Cyberspace crossroads, digital dead ends, and heavy user traffic jams
By Clive Ramroop, Contributor
“Just because you read it in a magazine, or see it on the TV screen don’t make it factual” – Michael Jackson, “Tabloid Junkie”
Did you ever see a Facebook post about a common household item alleged to cause some silent killer illness whose symptoms only take effect after several months, even though you’ve used that product for years and never felt sick? Has a friend shared an online story about a “shocking” scandal from a far corner of the world, even though it was already debunked six months ago? Have you revisited a Wikipedia entry and noticed that someone had edited its content with a different slant from the last time you read it?
For two decades, the worldwide web has allowed the public to access and share inconceivable riches of information faster than anything sci-fi authors imagined 50 years ago. Wiki-style websites have replaced library catalogues and encyclopedias. A phone smaller than an audio cassette (ask your parents if you’ve never seen one) can store digital entertainment content whose physical formats could fill a living room. It’s as startlingly easy to upload information as it is to find it; users can not only find, but also broadcast what they want. The Internet has allowed users to become their own independent reporters on any topic they want.
But therein lies a problem. Though technology is constantly developing in its functional efficiency, those of us who use that technology aren’t quite as infallible. While many make the effort to make sure their messages are truthful, there’s a great deal of content in this “information superhighway” that is inaccurate, misleading, or downright fraudulent. Some of it is deliberately false, with malicious intent. But sometimes Internet hoaxes that feel legitimate can spread so far that a duped friend may pass it on, believing its authenticity.
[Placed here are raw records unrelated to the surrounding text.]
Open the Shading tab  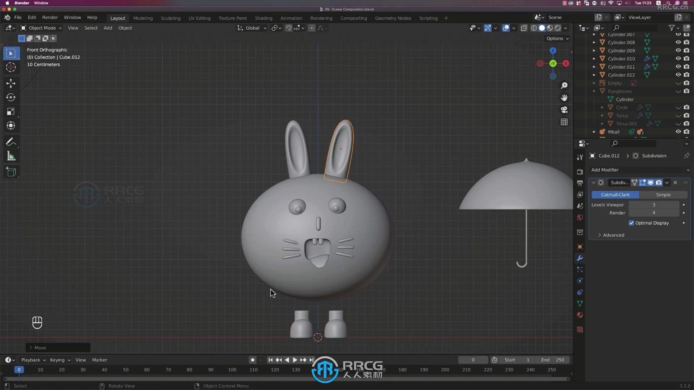pos(264,18)
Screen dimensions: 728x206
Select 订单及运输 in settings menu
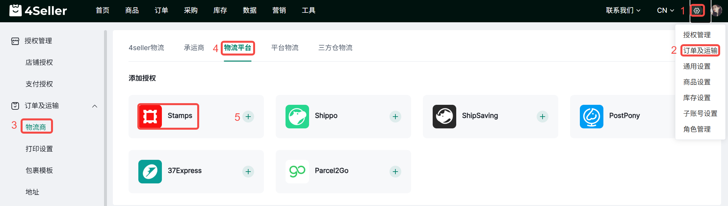700,50
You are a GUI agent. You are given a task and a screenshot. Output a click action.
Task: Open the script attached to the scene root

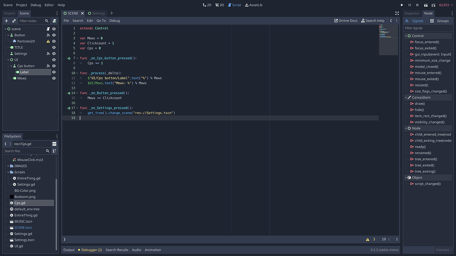(48, 28)
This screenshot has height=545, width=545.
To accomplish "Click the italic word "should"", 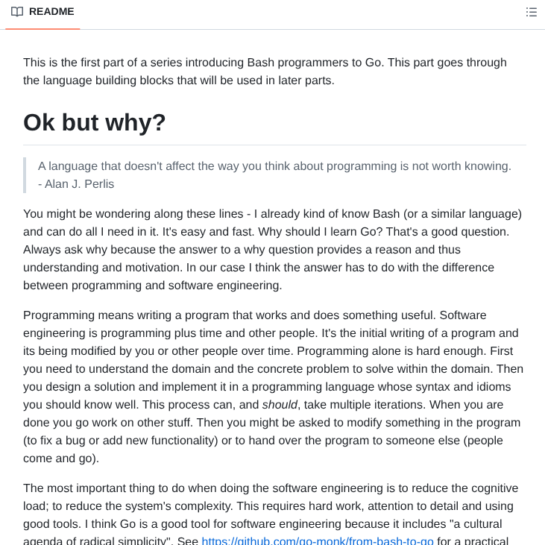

This has evolved from “Forward this email to everyone in your address book” to “If you have a heart, share this post on your Timeline.” In our constantly plugged-in society, it’s mindlessly easy to pass on anything—truth or crap—to vast chunks of the population with just the click of a mouse or a tap on a touch screen. All it takes is enough unwitting users innocently going about their digital lives without a visit to Snopes.com, and stories like Jackie Chan’s alleged death can spread faster than a wildfire in a rainless forest, and even linger in cyberspace for months after the story has been disproved.
The Internet has pretty much democratized the spreading of awareness on issues, a domain once exclusive to corporate news media. Today, almost anyone with a little cyberspace- or HTML-knowhow can make their own websites to sound off on anything. But just as the mainstream press is prone to sensationalizing stories to sell copies or draw ratings, we “normal folk” don’t always exercise objectivity in our online words or critical thinking in our digital consumption.
How often have you said, “I read about topic X on the Internet,” compared to how often you’ve read further? The webpage you visited may have simply quoted a story from another site without suspecting it was an Onion wannabe. Even with “news” travelling the wires at the speed of light, we conduits of this “news” still have work to do if we expect our amateur journalistic integrity to go beyond the days of “Paul McCartney is Dead.” (Ask your grandparents about that one.)